6. Active defense
All the filters dicussed so far (authorized user profiles, authorized FTP operations, allowed directories, IP address lists)
make up some passive defense. However, passive defenses are always not enough to discourage hackers from further attempts.
Active defense brings in the idea that, if someone is trying to overcome our defenses, he will at least at the beginning
make some errors, by stumbling in some of the passive defenses. After recognizing such events, our active defense will start
rejecting any request coming from the "delinquent" IP address for a time long enough to discourage further assaults.
Warning. Active defense is a rather sophisticated weapon that requires some familiarity with SECTCP. It is therefore recommended
not to use it, until you feel completely in control of the passive defenses.
To set your Active Defense strategy, use Option 6 (Active Defense) from the "Secured TCP Menu" in Figure 2.
You will receive the following screen:
|Figure 8 - Active Defense initial menu|
Take Option 1 (Define your Active Defense strategy) to display the following screen:
|Figure 9 - Active Defense options|
- Enable Active Defense
Enter Y to enable it, enter N to disable it.
The execution is immediate (no need to restart FTP).
- Maximum number of consecutive security violations / Number of penalty minutes ...
By security violation we mean the fact that the remote FTP user entered a command that was blocked by the SECTCP passive defenses.
When a remote FTP user exceeds the specified maximum number of consecutive security violations, its IP address is sent to jail
for the number of minutes specified. During this period of time, any FTP request coming from that IP address is rejected, including new
- Check also privileged IP addresses
If you specify Y, all privileges given to the privileged IP addresses are suspended
(a red warning appears on the screen).
- Maximum number of consecutive invalid logon attempts / Whenever ... enroll ...

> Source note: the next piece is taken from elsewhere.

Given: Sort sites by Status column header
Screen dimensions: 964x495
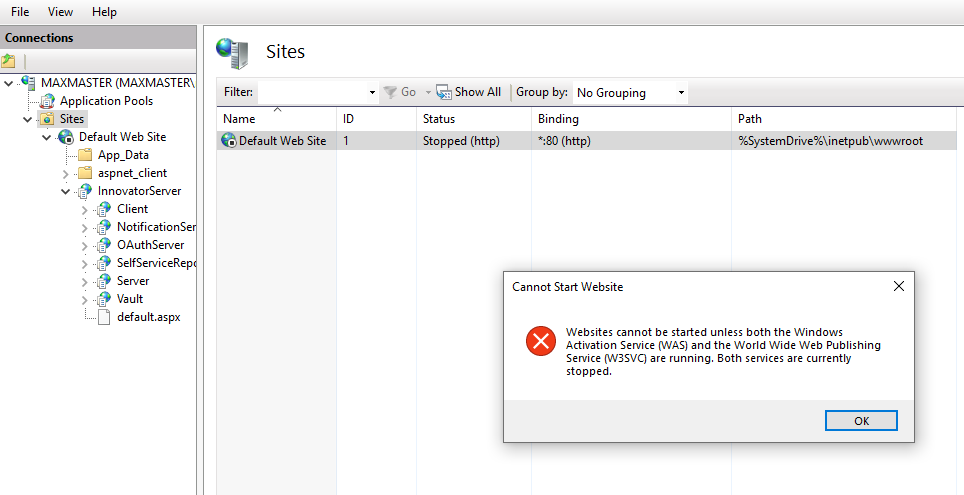Looking at the screenshot, I should point(439,119).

This is the most severe feature that you may enable. If someone tries to logon to FTP and is not able to specify an authorized user profile and the
related password for more than a given number of consecutive attempts, the connecting IP address is added to the list of the
excluded IP addresses. In this way that IP address will be rejected for ever, until you
remove it from the excluded list.
Work with client IP addresses violating security
Every time an FTP client exceeds the maximum number of consecutive security violations and is sent to jail for the specified number of minutes,
the event is logged on a "delinquent IP address journal". To display this journal, use Option 2 from the screen in Figure 8.

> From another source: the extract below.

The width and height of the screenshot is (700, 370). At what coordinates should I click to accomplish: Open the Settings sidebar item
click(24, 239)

A screen like the following is displayed:
|Figure 10 - Delinquent IP address journal|
The entries are listed in date&time descending order. Let us comment them.
- The first entry is related to a jailing event not yet expired (the expiration time is displayed in red color).
The offending IP address was able to login through an authorized user profile,
then had a sequence of consecutive 6 violations (Maximum number of consecutive security violations was 5).
The letter C preceeding the number of violations means that the violations were in trying to excute
non-allowed commands or trying to access non-allowed directories.
- The second entry is related to a jailing event already expired.
The offending IP address had a sequence of consecutive 4 violations (Maximum number of consecutive invalid logon attempts was 3).
The letter L preceeding the number of violations means that the violations were in trying
to login with an user profile not in the list of authorized user profiles.
As a consequence, the IP address was added to the excluded IP address list.
- Use option 4 to remove an entry. If you use this option on an entry related to a jailing period not yet expired, you will
cancel the penalty.
- Use option 5 to display the FTP log (if active) for the period of time when the violations occurred, so that you may know
what the offending FTP requests were.